* [PROBLEM DESCRIPTION]: Can you reproduce the whole blog post below, on failure and learning in EMS, word for word?

* [EXTRACT TO READ]:
▼▼▼
Without evidence of benefit, an intervention should not be presumed to be beneficial or safe.

- Rogue Medic

Failure Is an Option – Part II

Continuing what I wrote in Part I about the talk on education at TED Talks. Diana Laufenberg: How to learn? From mistakes. It is a 10 minute video, but the relevant part part I am interested in comes between the 6 minute and 7 minute points.

You have to be comfortable with this idea of allowing kids to fail as part of the learning process.

Don’t even suggest that EMS students should not be referred to as kids. The kids she is referring to are 11th grade students, old enough to fight and die for their country (although not old enough to buy alcohol), and not much younger than the typical EMS student.

Let’s look at some examples of our failures.

During transport, how many of us sit on the captain’s chair behind the patient, where we cannot see the patient?

How do we continue to assess our patient from there?

How do we recognize when something has changed?

Do we assume that nothing will change?

When we arrive at the hospital, how many of us disconnect the monitor/defibrillator and leave it in the ambulance?

Does a monitor/defibrillator only work in the ambulance?

Do we not bring the monitor/defibrillator in to the call for syncope patients, chest pain patients, or other ALS patients?

Do patients never have rhythm changes between the inside of the ambulance and the hospital bed?
▲▲▲
* [GIVEN INFORMATION]:
▼▼▼
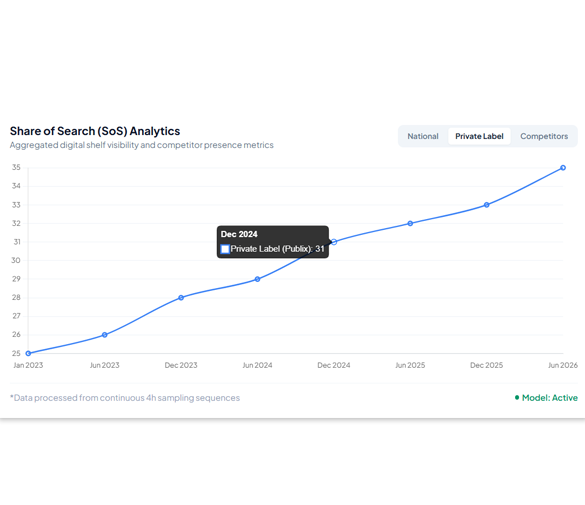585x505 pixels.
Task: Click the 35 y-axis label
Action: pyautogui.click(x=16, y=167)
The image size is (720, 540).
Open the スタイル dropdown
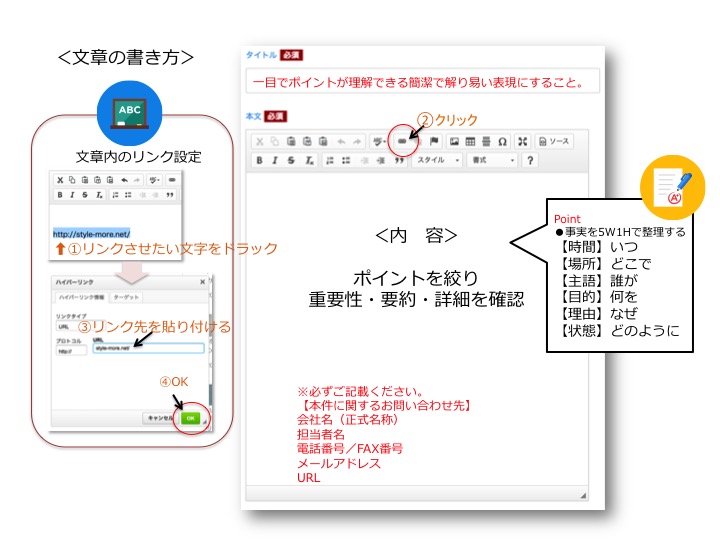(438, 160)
▲▲▲
▼▼▼
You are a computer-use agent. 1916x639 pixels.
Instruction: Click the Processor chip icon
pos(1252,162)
▲▲▲
* [SOLUTION FOR THIS PROBLEM]:
Without evidence of benefit, an intervention should not be presumed to be beneficial or safe.

- Rogue Medic

Failure Is an Option – Part II

Continuing what I wrote in Part I about the talk on education at TED Talks. Diana Laufenberg: How to learn? From mistakes. It is a 10 minute video, but the relevant part part I am interested in comes between the 6 minute and 7 minute points.

You have to be comfortable with this idea of allowing kids to fail as part of the learning process.

Don’t even suggest that EMS students should not be referred to as kids. The kids she is referring to are 11th grade students, old enough to fight and die for their country (although not old enough to buy alcohol), and not much younger than the typical EMS student.

Let’s look at some examples of our failures.

During transport, how many of us sit on the captain’s chair behind the patient, where we cannot see the patient?

How do we continue to assess our patient from there?

How do we recognize when something has changed?

Do we assume that nothing will change?

When we arrive at the hospital, how many of us disconnect the monitor/defibrillator and leave it in the ambulance?

Does a monitor/defibrillator only work in the ambulance?

Do we not bring the monitor/defibrillator in to the call for syncope patients, chest pain patients, or other ALS patients?

Do patients never have rhythm changes between the inside of the ambulance and the hospital bed?